Historical Effects: Social and Economic
The overall economic burden of dementia on women in 2012 was $91.1 billion, or a staggering 76 percent of the total economic burden in the U.S. In 2012, only 628,800 females with dementia were estimated to be in the workforce. The majority of patients are over 65 and not employed, resulting in a modest effect on the labor force. On the other hand, the missed workdays (absenteeism) and/or diminished productivity (presenteeism) of the informal female caregivers is many times greater. Of the total 5.8 million women caregivers in 2012, 60 percent were employed. The combined indirect effect of absenteeism and presenteeism of female caregivers and patients was $43.7 billion that year. Adult day-care services and nursing home costs accounts for the balance.

Projections: Treatment and Cost Burden
By 2040, under a current trajectory projection with a rapidly aging population, the number of women afflicted with dementia would more than double, rising to 8.3 million. Women engaged as informal caregivers jump to 11.2 million. Dementia-related health expenditures for women reach $24.7 billion, an increase of over 200 percent from today. Long-term care service costs for women vaults to $130.7 billion in 2040. The indirect labor market effects from women informal caregivers will result in a GDP loss of $118.6 billion. The combined figures for treatment, living arrangements, and indirect impacts increase the overall economic burden on women to $274 billion in 2040, three times the burden from 2012.

Here are five policy prescriptions for creating an alternative future:

Widen Access to Health Care
Improving access to primary care and home health is necessary. The current shortage of health-care professionals trained in geriatrics will only be exacerbated as dementia cases rise in the future. A wide range of medical professionals, including but not limited to doctors and nurses, must be trained. Incentivizing this process will require substantial financial resources and falls outside the traditional definition of health-care costs associated with a disease.

Expand Scope and Flow of Services
An expansion in the scope of health care is needed to provide improve coordination between long-term care services and other categories of social service organizations. As dementia patients' cognitive functions deteriorate, families providing informal care will require more use of long-term-care services to assist with activities of daily living. Increasing insurance coverage for long-term-care services such as nursing home and adult day-care services, as well as making long-term care insurance more affordable, could work to reduce the burden on informal caregivers and minimize labor market side effects.

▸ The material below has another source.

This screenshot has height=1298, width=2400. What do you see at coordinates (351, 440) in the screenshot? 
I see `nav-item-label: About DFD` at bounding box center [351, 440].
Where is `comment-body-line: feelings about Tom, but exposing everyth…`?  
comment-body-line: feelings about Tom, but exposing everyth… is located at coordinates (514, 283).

Raise Dementia Awareness and Caregiver Training
Raising public awareness of the signs of dementia and better communicating the steps toward diagnosis could lead to earlier and more effective treatment. Earlier diagnosis could also provide opportunities for better caregiver training and reduce stress associated with informal caregiving, which could ameliorate absenteeism and presenteeism in the workplace by caregivers. In addition, greater public awareness could encourage employers to provide elder care in the workplace similar to child care, minimizing productivity loss.

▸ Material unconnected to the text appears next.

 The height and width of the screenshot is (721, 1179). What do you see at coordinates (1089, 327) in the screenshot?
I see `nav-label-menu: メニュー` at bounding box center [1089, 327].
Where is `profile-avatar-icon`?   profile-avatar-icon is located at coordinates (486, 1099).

Provide Support in the Workplace
As women's participation in the labor force has risen, the demands on women as caregivers at home have become even more stressful. Women have made progress towards gender parity in the workplace; many are the primary breadwinners of a household. An increase in the demand for long-term care services and home health services will likely result from rising prevalence. A small level of financial assistance from employers or government could allow informal caregivers to remain employed, especially if the dementia case is not yet severe.

Increase Funding for Alzheimer's and Dementia Research
More funding for both basic and translational research is essential. Better understanding of brain biological mechanisms would aid drug development and medical technologies keep-failing. The 2016 budget bill that Congress passed contained a $350-million increase in funding for dementia research at the NIH. This is a good down payment, but more must be done in funding basic research in the brain field.
Special status designation by the Food and Drug Administration would likely incentivize biomedical companies to invest more in developing drugs for the market, and reduce the time involved in developing dementia therapies. Adjusting intellectual property rules so that patents do not expire prior to clinical trials being completed would lessen the financial risk and attract more R&D funding in these therapeutic areas.

We need to alter the current course by delaying the average age of dementia onset, slow its progression and severity, and ultimately, find a cure. If we don't, the human and economic toll on women, their families, and society will be immense.